## RECORDS PROVIDED
<<<<

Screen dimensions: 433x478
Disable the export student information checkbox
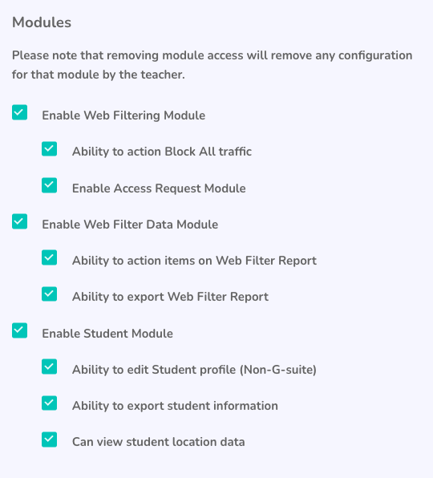(50, 403)
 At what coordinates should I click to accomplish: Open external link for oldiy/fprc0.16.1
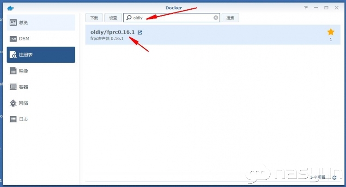(x=140, y=32)
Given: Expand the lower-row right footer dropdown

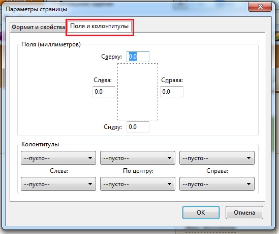Looking at the screenshot, I should [x=217, y=184].
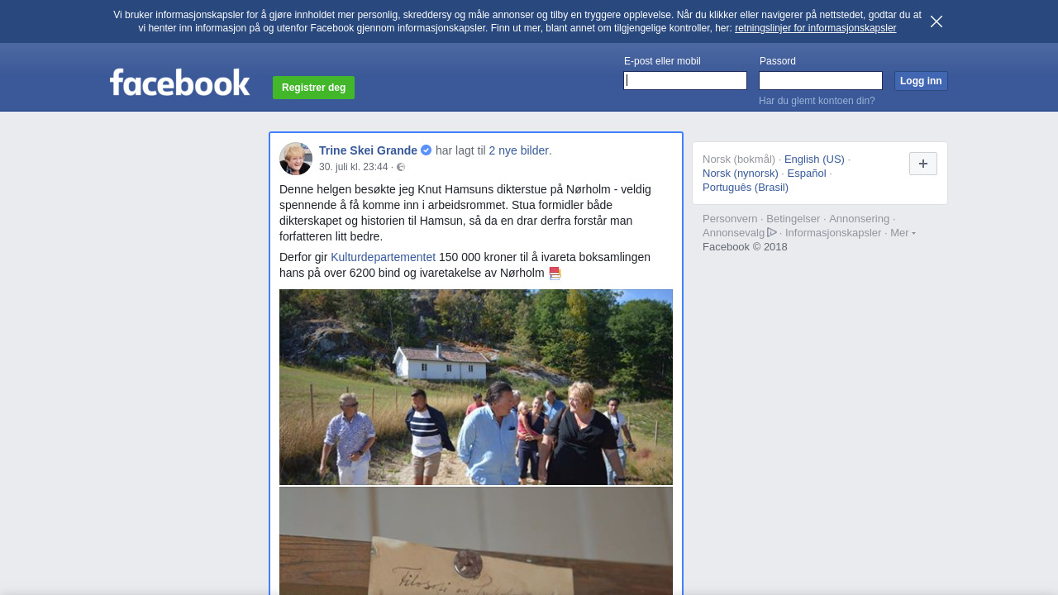Click the plus icon to add a language
The width and height of the screenshot is (1058, 595).
coord(922,164)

>>>>

## BRIEF
Go back to the line containing "Given: Expand the" and output it and every line after it through the end of the records, exactly, but not the pictures.

## ANSWER SECTION
Given: Expand the lower-row right footer dropdown

Looking at the screenshot, I should [x=217, y=184].
Click the plus icon to add a language
The width and height of the screenshot is (1058, 595).
coord(922,164)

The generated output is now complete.